## [Problem statement]
Copy the records below exactly as they appear.

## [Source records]
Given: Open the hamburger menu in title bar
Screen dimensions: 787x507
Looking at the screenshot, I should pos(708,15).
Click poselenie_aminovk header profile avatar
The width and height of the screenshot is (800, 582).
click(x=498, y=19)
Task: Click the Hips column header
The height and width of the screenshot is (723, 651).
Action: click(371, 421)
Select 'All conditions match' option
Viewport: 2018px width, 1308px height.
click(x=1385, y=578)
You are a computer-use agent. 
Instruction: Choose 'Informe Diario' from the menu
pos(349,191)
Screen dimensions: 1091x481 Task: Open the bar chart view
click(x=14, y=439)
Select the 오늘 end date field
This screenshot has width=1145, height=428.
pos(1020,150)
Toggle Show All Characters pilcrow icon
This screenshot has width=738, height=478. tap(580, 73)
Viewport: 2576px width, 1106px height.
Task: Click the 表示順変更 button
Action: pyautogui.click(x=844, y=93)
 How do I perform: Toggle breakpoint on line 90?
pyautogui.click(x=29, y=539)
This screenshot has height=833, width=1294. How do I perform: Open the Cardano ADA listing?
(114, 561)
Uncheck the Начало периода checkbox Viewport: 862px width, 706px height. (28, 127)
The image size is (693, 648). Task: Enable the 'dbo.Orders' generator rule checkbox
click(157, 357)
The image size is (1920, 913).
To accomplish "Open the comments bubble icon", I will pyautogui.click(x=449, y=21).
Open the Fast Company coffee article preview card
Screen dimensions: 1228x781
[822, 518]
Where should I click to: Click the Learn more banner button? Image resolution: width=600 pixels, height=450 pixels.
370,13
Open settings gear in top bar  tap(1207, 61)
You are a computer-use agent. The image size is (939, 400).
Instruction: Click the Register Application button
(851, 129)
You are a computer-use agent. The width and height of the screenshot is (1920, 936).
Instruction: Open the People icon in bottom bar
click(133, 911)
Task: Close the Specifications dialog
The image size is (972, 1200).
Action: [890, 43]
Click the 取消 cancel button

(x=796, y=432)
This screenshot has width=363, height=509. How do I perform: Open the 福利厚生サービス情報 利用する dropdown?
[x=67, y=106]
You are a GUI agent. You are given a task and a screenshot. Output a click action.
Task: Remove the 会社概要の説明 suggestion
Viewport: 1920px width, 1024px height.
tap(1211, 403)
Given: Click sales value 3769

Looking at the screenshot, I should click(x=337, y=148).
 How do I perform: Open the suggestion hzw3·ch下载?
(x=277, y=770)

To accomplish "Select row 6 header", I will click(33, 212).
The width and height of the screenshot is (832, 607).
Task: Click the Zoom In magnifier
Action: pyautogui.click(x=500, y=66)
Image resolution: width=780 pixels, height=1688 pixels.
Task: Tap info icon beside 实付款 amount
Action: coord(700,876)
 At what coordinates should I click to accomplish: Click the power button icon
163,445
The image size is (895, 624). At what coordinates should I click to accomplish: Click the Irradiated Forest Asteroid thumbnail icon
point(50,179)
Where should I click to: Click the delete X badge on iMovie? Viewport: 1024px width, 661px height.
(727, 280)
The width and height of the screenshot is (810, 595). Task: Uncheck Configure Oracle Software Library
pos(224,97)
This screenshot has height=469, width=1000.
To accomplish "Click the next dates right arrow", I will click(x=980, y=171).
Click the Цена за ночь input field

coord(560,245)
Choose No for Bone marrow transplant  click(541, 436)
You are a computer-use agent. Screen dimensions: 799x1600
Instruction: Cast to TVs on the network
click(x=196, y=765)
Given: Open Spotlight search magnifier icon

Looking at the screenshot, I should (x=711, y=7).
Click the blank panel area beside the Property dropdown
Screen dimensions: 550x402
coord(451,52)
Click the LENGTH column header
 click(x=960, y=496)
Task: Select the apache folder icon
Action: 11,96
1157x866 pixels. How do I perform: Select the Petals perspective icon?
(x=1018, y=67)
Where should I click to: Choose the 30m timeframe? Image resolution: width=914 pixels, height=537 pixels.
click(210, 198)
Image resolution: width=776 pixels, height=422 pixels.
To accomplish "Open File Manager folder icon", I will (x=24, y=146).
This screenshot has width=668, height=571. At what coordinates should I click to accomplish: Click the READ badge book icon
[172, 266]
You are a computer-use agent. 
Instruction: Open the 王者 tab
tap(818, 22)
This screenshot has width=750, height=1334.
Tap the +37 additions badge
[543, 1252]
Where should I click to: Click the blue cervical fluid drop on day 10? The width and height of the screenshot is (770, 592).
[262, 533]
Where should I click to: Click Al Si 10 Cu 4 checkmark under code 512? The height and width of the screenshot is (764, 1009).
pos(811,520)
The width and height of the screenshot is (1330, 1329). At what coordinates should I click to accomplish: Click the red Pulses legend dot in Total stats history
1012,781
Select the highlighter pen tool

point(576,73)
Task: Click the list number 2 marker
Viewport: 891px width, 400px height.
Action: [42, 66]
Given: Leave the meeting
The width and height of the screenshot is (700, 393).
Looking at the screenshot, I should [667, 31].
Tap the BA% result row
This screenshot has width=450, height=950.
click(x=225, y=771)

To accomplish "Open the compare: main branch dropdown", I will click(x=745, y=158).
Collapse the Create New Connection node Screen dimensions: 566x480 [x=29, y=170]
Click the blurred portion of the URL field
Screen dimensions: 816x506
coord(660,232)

## [Solved problem]
Given: Open the hamburger menu in title bar
Screen dimensions: 787x507
Looking at the screenshot, I should pos(708,15).
Click poselenie_aminovk header profile avatar
The width and height of the screenshot is (800, 582).
click(x=498, y=19)
Task: Click the Hips column header
The height and width of the screenshot is (723, 651).
Action: click(371, 421)
Select 'All conditions match' option
Viewport: 2018px width, 1308px height.
click(x=1385, y=578)
You are a computer-use agent. 
Instruction: Choose 'Informe Diario' from the menu
pos(349,191)
Screen dimensions: 1091x481 Task: Open the bar chart view
click(x=14, y=439)
Select the 오늘 end date field
This screenshot has width=1145, height=428.
pos(1020,150)
Toggle Show All Characters pilcrow icon
This screenshot has width=738, height=478. tap(580, 73)
Viewport: 2576px width, 1106px height.
Task: Click the 表示順変更 button
Action: pyautogui.click(x=844, y=93)
 How do I perform: Toggle breakpoint on line 90?
pyautogui.click(x=29, y=539)
This screenshot has height=833, width=1294. How do I perform: Open the Cardano ADA listing?
(114, 561)
Uncheck the Начало периода checkbox Viewport: 862px width, 706px height. (28, 127)
The image size is (693, 648). Task: Enable the 'dbo.Orders' generator rule checkbox
click(157, 357)
The image size is (1920, 913).
To accomplish "Open the comments bubble icon", I will pyautogui.click(x=449, y=21).
Open the Fast Company coffee article preview card
Screen dimensions: 1228x781
[822, 518]
Where should I click to: Click the Learn more banner button? Image resolution: width=600 pixels, height=450 pixels.
370,13
Open settings gear in top bar  tap(1207, 61)
You are a computer-use agent. The image size is (939, 400).
Instruction: Click the Register Application button
(851, 129)
You are a computer-use agent. The width and height of the screenshot is (1920, 936).
Instruction: Open the People icon in bottom bar
click(133, 911)
Task: Close the Specifications dialog
The image size is (972, 1200).
Action: [890, 43]
Click the 取消 cancel button

(x=796, y=432)
This screenshot has width=363, height=509. How do I perform: Open the 福利厚生サービス情報 利用する dropdown?
[x=67, y=106]
You are a GUI agent. You are given a task and a screenshot. Output a click action.
Task: Remove the 会社概要の説明 suggestion
Viewport: 1920px width, 1024px height.
tap(1211, 403)
Given: Click sales value 3769

Looking at the screenshot, I should click(x=337, y=148).
 How do I perform: Open the suggestion hzw3·ch下载?
(x=277, y=770)

To accomplish "Select row 6 header", I will click(33, 212).
The width and height of the screenshot is (832, 607).
Task: Click the Zoom In magnifier
Action: pyautogui.click(x=500, y=66)
Image resolution: width=780 pixels, height=1688 pixels.
Task: Tap info icon beside 实付款 amount
Action: coord(700,876)
 At what coordinates should I click to accomplish: Click the power button icon
163,445
The image size is (895, 624). At what coordinates should I click to accomplish: Click the Irradiated Forest Asteroid thumbnail icon
point(50,179)
Where should I click to: Click the delete X badge on iMovie? Viewport: 1024px width, 661px height.
(727, 280)
The width and height of the screenshot is (810, 595). Task: Uncheck Configure Oracle Software Library
pos(224,97)
This screenshot has height=469, width=1000.
To accomplish "Click the next dates right arrow", I will click(x=980, y=171).
Click the Цена за ночь input field

coord(560,245)
Choose No for Bone marrow transplant  click(541, 436)
You are a computer-use agent. Screen dimensions: 799x1600
Instruction: Cast to TVs on the network
click(x=196, y=765)
Given: Open Spotlight search magnifier icon

Looking at the screenshot, I should (x=711, y=7).
Click the blank panel area beside the Property dropdown
Screen dimensions: 550x402
coord(451,52)
Click the LENGTH column header
 click(x=960, y=496)
Task: Select the apache folder icon
Action: 11,96
1157x866 pixels. How do I perform: Select the Petals perspective icon?
(x=1018, y=67)
Where should I click to: Choose the 30m timeframe? Image resolution: width=914 pixels, height=537 pixels.
click(210, 198)
Image resolution: width=776 pixels, height=422 pixels.
To accomplish "Open File Manager folder icon", I will (x=24, y=146).
This screenshot has width=668, height=571. At what coordinates should I click to accomplish: Click the READ badge book icon
[172, 266]
You are a computer-use agent. 
Instruction: Open the 王者 tab
tap(818, 22)
This screenshot has width=750, height=1334.
Tap the +37 additions badge
[543, 1252]
Where should I click to: Click the blue cervical fluid drop on day 10? The width and height of the screenshot is (770, 592).
[262, 533]
Where should I click to: Click Al Si 10 Cu 4 checkmark under code 512? The height and width of the screenshot is (764, 1009).
pos(811,520)
The width and height of the screenshot is (1330, 1329). At what coordinates should I click to accomplish: Click the red Pulses legend dot in Total stats history
1012,781
Select the highlighter pen tool

point(576,73)
Task: Click the list number 2 marker
Viewport: 891px width, 400px height.
Action: [42, 66]
Given: Leave the meeting
The width and height of the screenshot is (700, 393).
Looking at the screenshot, I should [667, 31].
Tap the BA% result row
This screenshot has width=450, height=950.
click(x=225, y=771)

To accomplish "Open the compare: main branch dropdown", I will click(x=745, y=158).
Collapse the Create New Connection node Screen dimensions: 566x480 [x=29, y=170]
Click the blurred portion of the URL field
Screen dimensions: 816x506
coord(660,232)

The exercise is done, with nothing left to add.